# Co2 poisoning, need help quick



## flashbang009 (Aug 6, 2009)

Hi all, i guess my co2 levels got too high, my angelfish and a few rainbow fish are now rolling around in the water, i did a 25% water change, its a 75 gallon tank, and i put in 3 airstones. Should i move the fish to another tank or will that just further shock them? Any help is appreciated.


----------



## Dryn (Sep 6, 2007)

That's about all you can do. Aerate. CO2 should be driven off as rapidly as you can agitate the water surface.
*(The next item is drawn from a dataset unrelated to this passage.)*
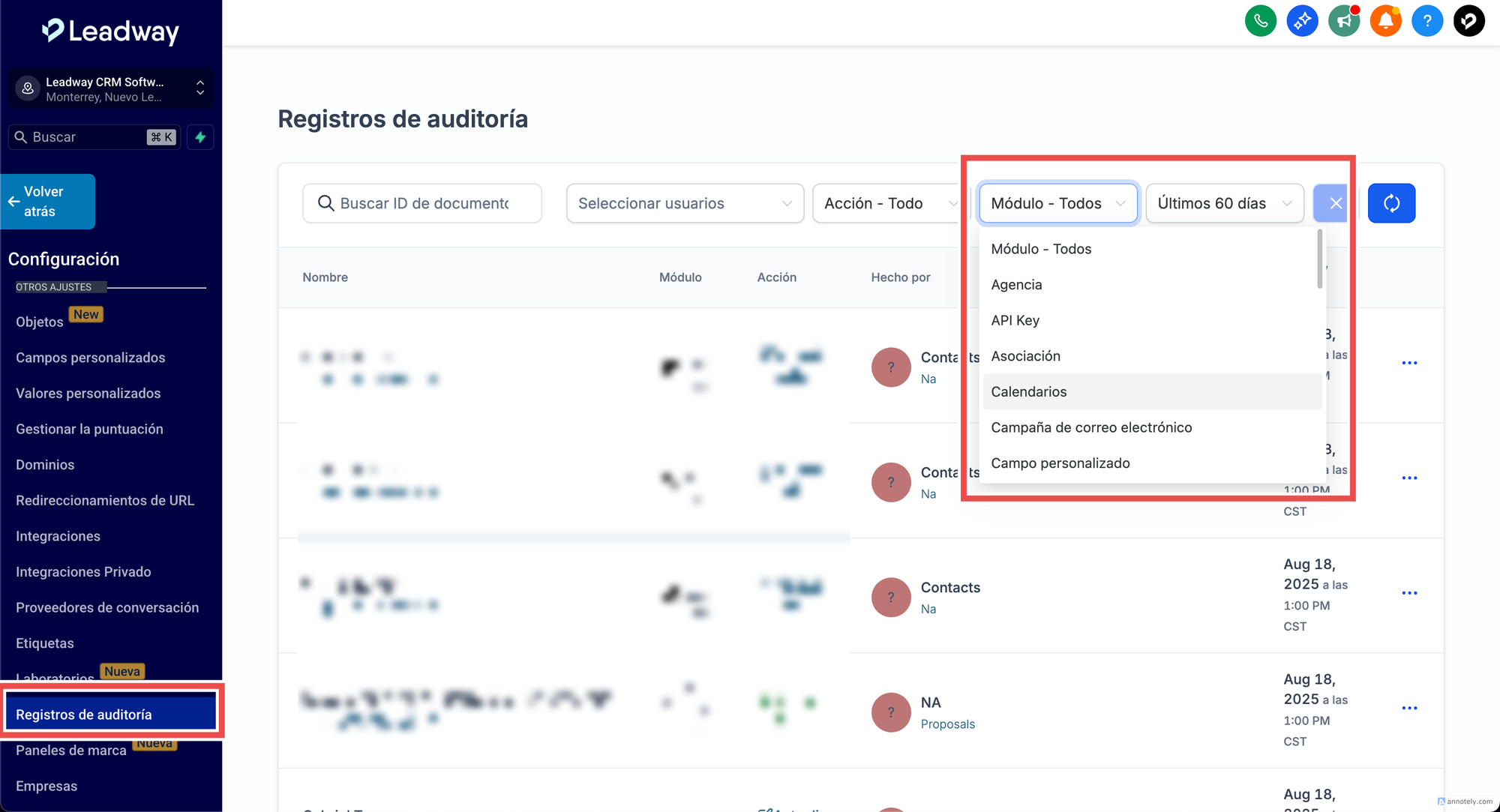This screenshot has height=812, width=1500.
Task: Clear filters with the X button
Action: tap(1335, 203)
Put the airstones only a few inches below the surface and raise your filter tube out of the water or just below the surface.


----------



## flashbang009 (Aug 6, 2009)

alright thanks. Thankfully all my fish look a lot better, and one rainbow fish that i could've sworn was gonna die ended up living, and looks a whole lot better. Now i just need to figure out how slow to introduce co2


----------



## TarantulaGuy (Apr 15, 2009)

Water changes, air stones, i also like to move my powerhead right up on teh surface of the water to disturb it as much as possible, and so it sucks in a little bit of air to blow it around. I have a koralia, not sure how well that would work with other powerheads, but works great with mine. BUt yeah, aerating about all you can do. Its scary when c02 gets out of hand!


----------



## gonathan85 (Sep 12, 2009)

Glad to hear you caught it. My setup ran full bore for waaay too long...there was no hope for my 20g.


----------



## flashbang009 (Aug 6, 2009)

ah that sucks. Thankfully all my fish lived, and are doing a lot better today.


----------